EXTRACTED INFORMATION:
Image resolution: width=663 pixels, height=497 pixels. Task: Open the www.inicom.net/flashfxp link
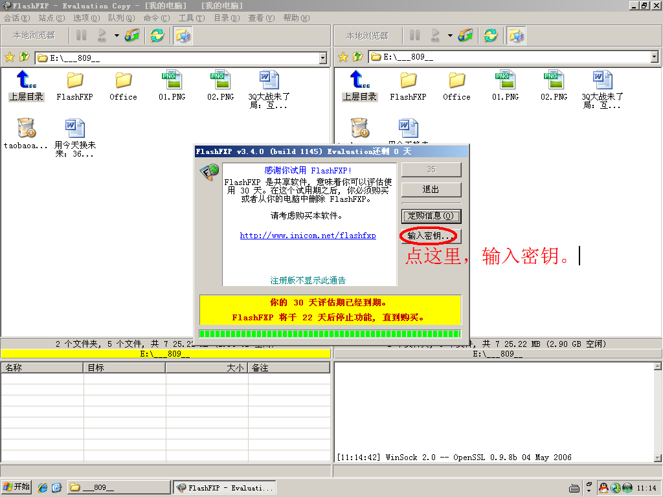click(308, 236)
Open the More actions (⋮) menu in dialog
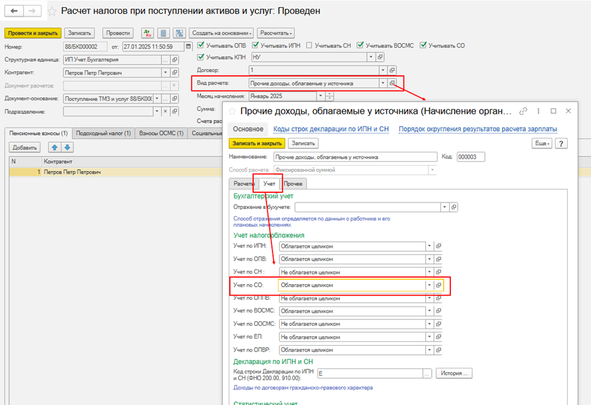Image resolution: width=591 pixels, height=405 pixels. pyautogui.click(x=538, y=111)
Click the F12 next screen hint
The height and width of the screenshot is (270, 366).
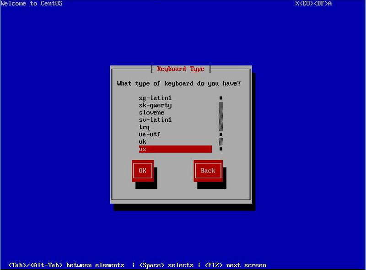point(235,265)
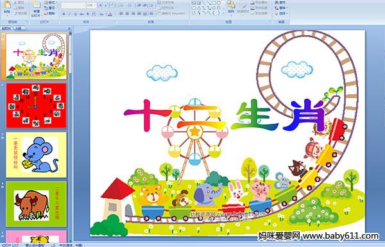Open the font name dropdown

coord(84,5)
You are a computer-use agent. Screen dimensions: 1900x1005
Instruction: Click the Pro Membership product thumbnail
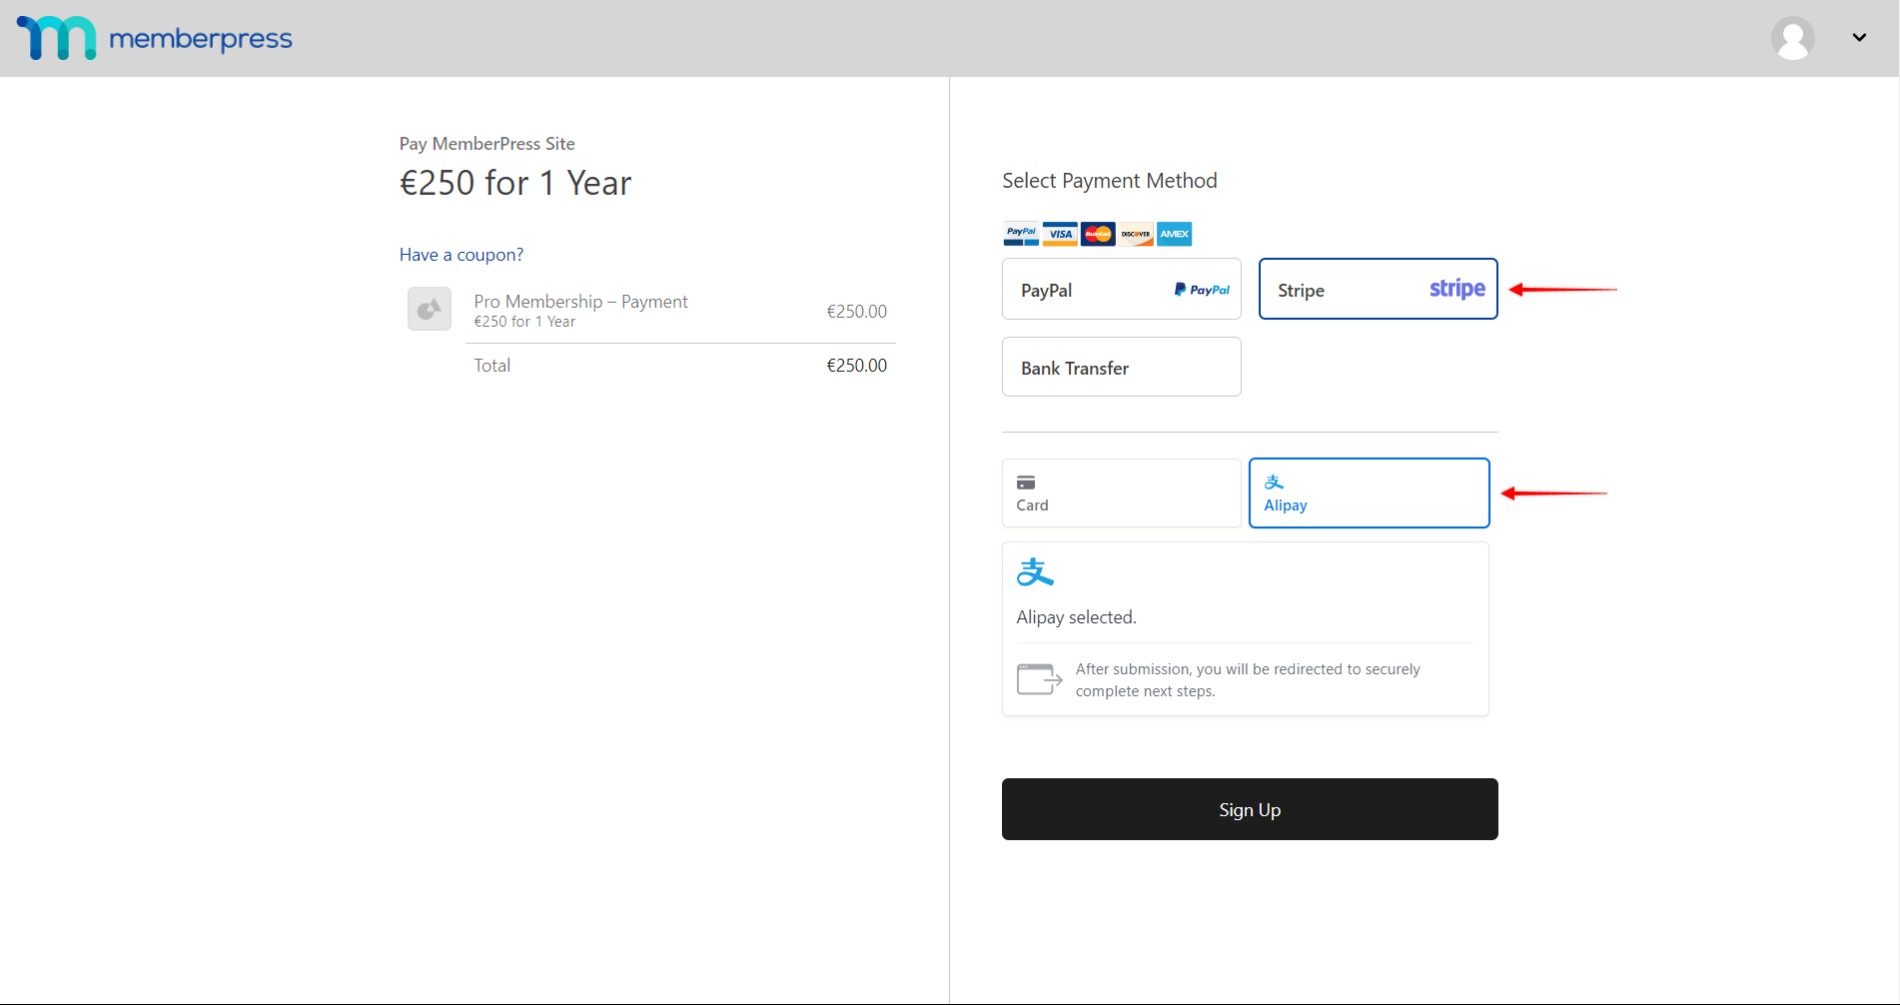[430, 309]
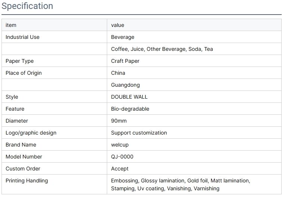Screen dimensions: 282x197
Task: Select the 90mm diameter value
Action: click(119, 121)
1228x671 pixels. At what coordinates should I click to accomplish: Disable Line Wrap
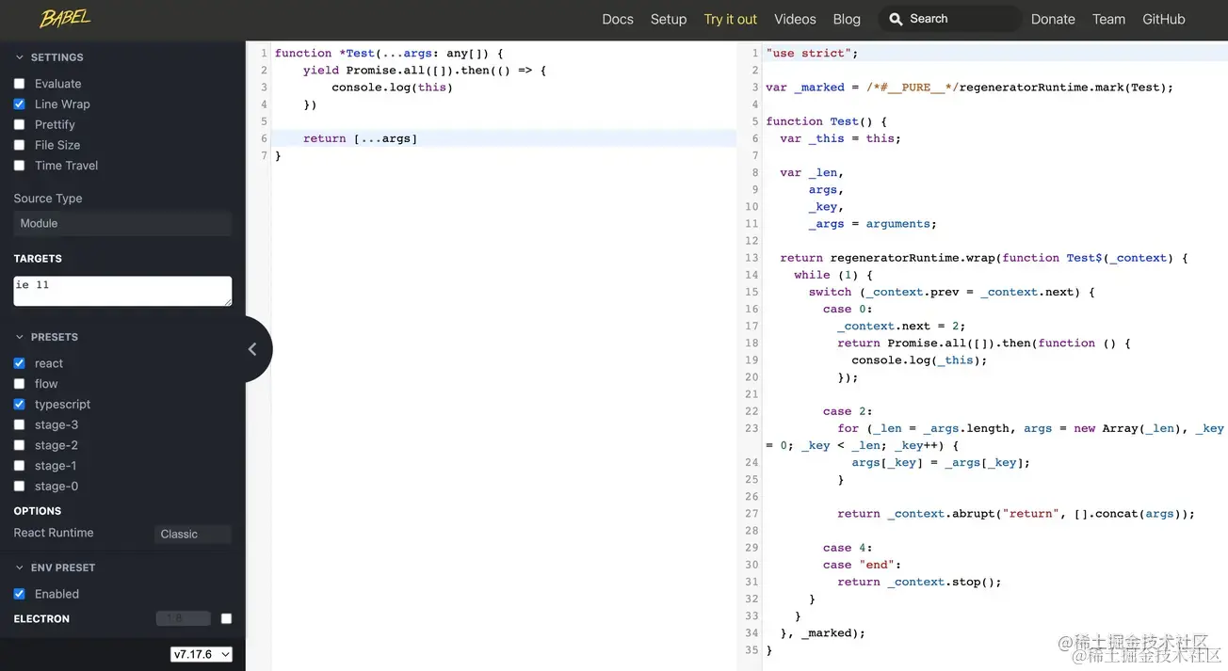(19, 104)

EXERCISE DESCRIPTION: A word-for-word repetition of the data above, without pictures, is the expected answer.

COMPLETED EXERCISE:
Image resolution: width=663 pixels, height=497 pixels. Task: Open the www.inicom.net/flashfxp link
click(308, 236)
Open the More actions (⋮) menu in dialog
Image resolution: width=591 pixels, height=405 pixels. pyautogui.click(x=538, y=111)
Click the F12 next screen hint
The height and width of the screenshot is (270, 366).
point(235,265)
Open the font name dropdown

coord(84,5)
You are a computer-use agent. Screen dimensions: 1900x1005
Instruction: Click the Pro Membership product thumbnail
[430, 309]
Screen dimensions: 282x197
Task: Select the 90mm diameter value
Action: click(119, 121)
1228x671 pixels. At what coordinates should I click to accomplish: Disable Line Wrap
(19, 104)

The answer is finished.